楚文庆 董 武

（内蒙古民族大学动物科学技术学院重点实验室，内蒙古通辽 025000）

布病是由布鲁氏菌属细菌所引起的一种广泛分布于世界各地的人兽共患传染。布病的主要传染源是牛、羊、猪，其中羊的布病对人的毒力性最强，致病力最高，对人的健康危害性也最大。

1 材料与仪器

omp22引物，流产型布鲁氏杆菌DNA，水，2×Taq酶，移液枪，八连管；

ZR DNA Sequencing Clean-up Kit，PCR扩增仪，高速台式离心机，电泳仪，紫外透射反射分析仪，凝胶自动成像系统；Nano Drop超微量分光光度计；甲醛溶液（40%，4%，0.4%），新洁尔灭溶液（30g/L，3g/L，0.3g/L），离心管，纯化柱。

2 方法步骤

（1）DNA扩增：①引物稀释：分别向omp22上下游引物加入228 μl与286 μL去离子水，振荡离心；取10 μl稀释液加入90 μl的水混合震荡离心。

②配制扩增体系：加入25 μl的2×Taq酶，引物各2.5 μl，2 μl的DNA，18 μl的水至八连管中，混匀封好。

③设置扩增参数：stage1：95℃×1，1min；stage2：95℃（15sec）→60℃（15sec）→72℃（30 sec）共计35个循环；stage3：72℃×1（7 min）→4℃保存。

④电泳：配制2%的琼脂糖凝胶电泳（其中加入GV-Ⅱ荧光染料），依次加入mark与DNA样本，95℃进行30 min的电泳。

⑤凝胶回收：

⑥Ligation：

成分 体积10×T4DNA Ligation Buffer 1μl T4DNA Ligase（3U/μl） 1μl PGM-T载体（50ng/μl） 1μl目的片段 2μl ddH2O 5μl

（2）无害化处理布鲁氏杆菌

①将测序结果可用且浓度为200ng/μl的DNA稀释到40ng/μl，取出10μl的40ng/μlDNA于已经做好标记的1.5 ml的离心管（tube）中；

②将不同种类不同浓度的消毒剂按照与DNA1：1的比例混合到tube中，使DNA处理时间分别为10 min，30 min，1 h以及12h；

③将处理过的DNA进行纯化，把②中的混合液转移到纯化柱中，加入240 μlSequencing Binding Buffer，离心12000 rpm，30 s；

④加入300 μl的Wash Buffer 12000rpm，30 s；

⑤重复步骤④两次；

⑥加Elution Buffer 20 μl，换一个新tube，离心12000 r，30 s；

⑦电泳：PCR总反应为30 μl体系，2×Taq酶10μl，上下游布鲁氏菌OMP引物1.5μl，DNA 1.5μl，去离子水15.5μl。

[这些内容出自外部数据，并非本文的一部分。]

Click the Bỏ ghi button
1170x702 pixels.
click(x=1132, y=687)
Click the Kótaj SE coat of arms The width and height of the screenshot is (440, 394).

95℃作用5 min，进入循环，95℃变性30 s，60℃退火30 s，72℃延伸1 min，共计35个循环，然后72℃延伸7 min，4℃forever。

2%琼脂糖凝胶电泳，电压90V，时间30 min，凝胶成像系统观察。

3 结果分析

PFA时间依存性

不一样浓度多聚甲醛处置对布病DNA产量的影响。使用不同浓度的PFA处理布病DNA，10 min，30 min，1 h以及12h后纯化DNA产量PFA溶液不同时间不同浓度来处理布鲁氏杆菌与对照组一样，都在500bp片段左右产生明亮的条带。不同浓度（1%，2%和4%PFA）处理30min与12h后，与对照组相比，4%PFA总DNA浓度显著，但30minPFA处理的DNA总量相比于对照组有所减少，所以用4%PFA处理布氏杆菌30min即可。